The Annenbergs and the Grahams had once been friends.2 Then, in 1969, during the confirmation hearing for Annenberg’s appointment as ambassador to Great Britain, the Post’s muckraking columnist, Drew Pearson, penned a column saying that Annenberg’s fortune “was built up by gang warfare” and repeated an unsubstantiated rumor that his father had paid $1 million a year in protection money to mob boss Al Capone.3 Annenberg, enraged, accused Graham of using her paper as a political weapon against President Nixon, the man who had restored the Annenberg family to respectability by taking the risk of nominating him for the ambassadorship. “President Nixon may have had his flaws,” Annenberg said later, “but he paid me the highest honor that anyone ever paid the family.”4
The morning of his confirmation hearing, Annenberg read another Pearson column that described at length his editorial vindictiveness at the Philadelphia Inquirer. He clutched his chest and his face turned purple. His wife thought he was having a heart attack.5
Annenberg called Graham to ask for a retraction. She tried to soothe his feelings, but said she never interfered with the editorial page.
That evening, after a stressful day of hearings in which Walter had had to defend himself one by one against the points made in the Pearson columns, the Annenbergs reluctantly went to Graham’s Georgetown mansion to attend a dinner party for fifty guests to which they had been invited many weeks before. Upon entering the gilded splendor of Graham’s drawing room, Annenberg—who cared deeply about protocol and who was well primed to take offense that night—did indeed take offense when Graham seated someone else next to herself and seated him between two of her friends, Evangeline Bruce, wife of the outgoing British ambassador David Bruce, and Lorraine Cooper, the wife of a prominent senator.
Annenberg’s prickliness about anything he took as a slight resembled in many ways his friend Nixon’s lack of perspective. He and Nixon also shared an unfortunate inability to charm and disarm.6 Thus, a feud that had been brewing between Mrs. Annenberg and Vangie Bruce over the decoration of the ambassadorial residence soon escalated and overshadowed the meal.7 Compounding this, Mrs. Cooper offended Annenberg by supposedly implying that he wasn’t rich enough to be ambassador.8 Feeling that he had been set up, Annenberg stalked out of the party early and stopped speaking to Kay Graham.
“Kay was distraught about it. She wanted enormously to get along with Walter. Kay was not looking to have fights with anybody. That was not her style. She liked being in charge, but she did not like to show off. She liked big shots, and she liked big-shot guys, particularly. So it was not comfortable for her to be in a fight with him.
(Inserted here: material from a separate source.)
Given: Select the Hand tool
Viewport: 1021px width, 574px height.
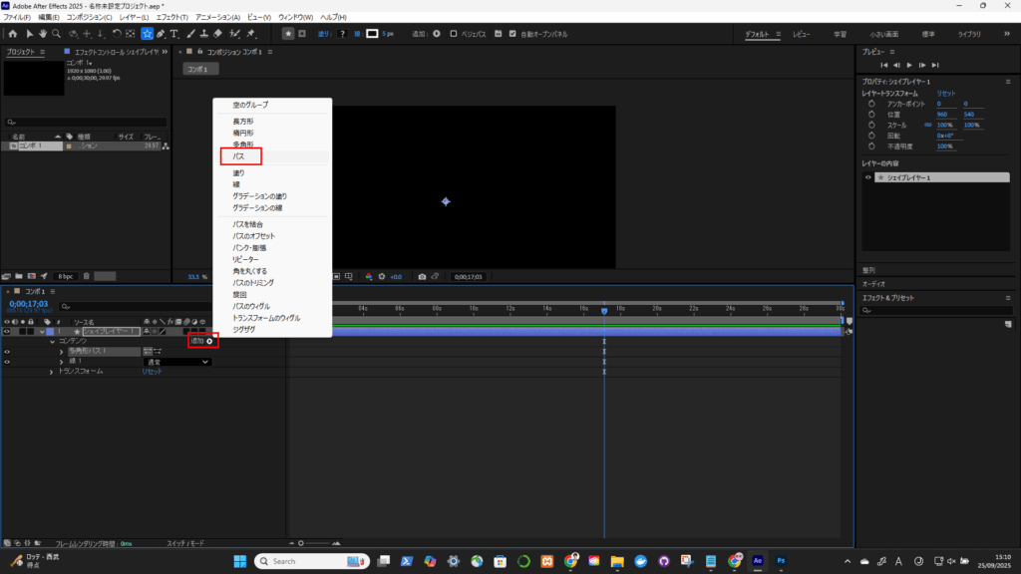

But she also wanted Walter to understand that she wasn’t going to tell Ben Bradlee what to write about in the paper.
“So by the time I went out to see him, he was thinking about having a book commissioned about Phil Graham, and how Phil’s teeth were in a funny way.”
Phil Graham’s teeth.
“Walter had a theory that if you were gap-toothed, that was a sign of mental instability. And if Walter had a theory, you didn’t argue with it. Walter liked me, but one reason that he liked me was that I never disagreed. If Walter said to me, black was white, I just wouldn’t say anything.
“So I became the go-between with Kay.” Annenberg expected Buffett to deliver the message that if he published the book about Phil Graham’s teeth, well, that’s show business.